A new way of mass-producing cancer drugs has been shown to also improve their effectiveness in work published this month by a collaboration between Against Breast Cancer scientists at the University of Oxford and in Germany.
Currently, human cell lines are used to produce almost all commercially available antibody treatments in order to ensure that they have human-like properties. This prevents the body being stimulated to generate an immune response against the treatment itself (which would prevent the treatment from working), but using human cell lines is a timely and costly process that can be unstable and affected by contamination. Cheaper, alternative production systems e.g. using insect or yeast cells, have been investigated to yield high quantities of a drug without compromising on quality, but with limited success.

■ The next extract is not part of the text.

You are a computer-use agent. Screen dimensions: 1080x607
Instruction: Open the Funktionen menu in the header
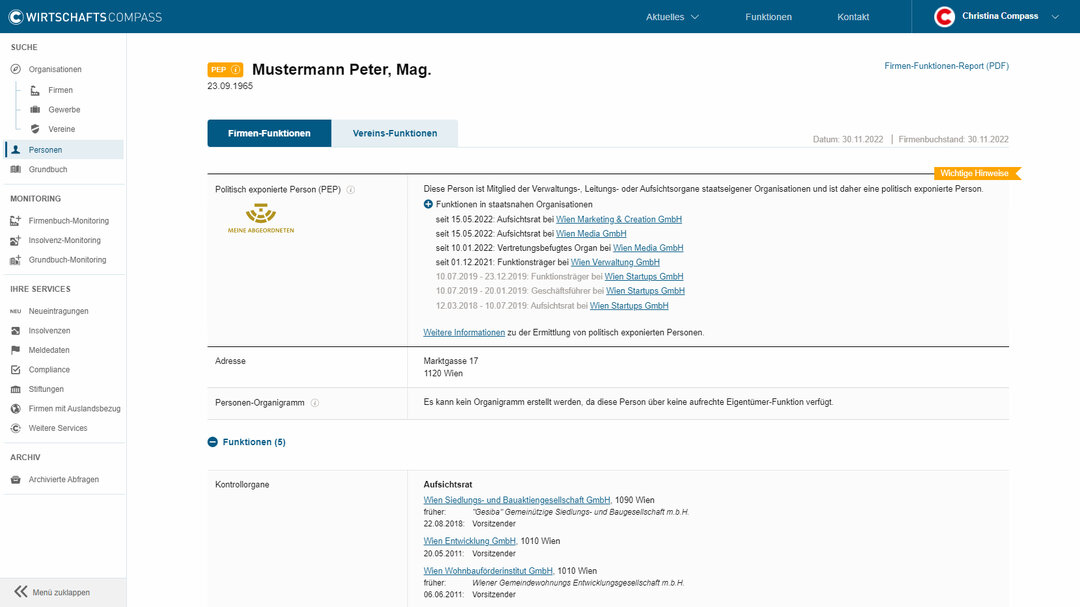click(x=768, y=17)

Comparison of the sugar forms on antibodies produced using different systems
Scientists in Germany from the University of Münster, Pharmaanalytik Münster and a company called Cilian AG, who own the technology, used a fast-growing water-borne, single-celled organism called Tetrahymena thermophile, commonly called a ‘ciliate’, to produce anti-cancer antibodies. They were able to demonstrate large-scale production but when it came to testing the antibodies, they were surprised at how well they worked compared to antibodies produced using human cell lines. To understand the mechanisms behind this improved effect, expert biochemists were called in to investigate.
Dr. Max Crispin, one of the authors of the study, is head of the Oxford Glycoprotein Therapeutics Laboratory and the recipient of the Against Breast Cancer Research Fellowship.
His group looked at the arrangement of sugar molecules found on the surface of antibodies produced in each system, and compared how each of the antibodies functioned against cancerous cells. They discovered an unusual sugar form on the ciliate-produced antibody that was able to mimic the human form, which enabled the antibodies to recruit cells of the immune system and direct them to kill off cancerous cells more effectively than the commercially-available antibody performed.
The research was published in the international journal mAbs (Monoclonal Antibodies).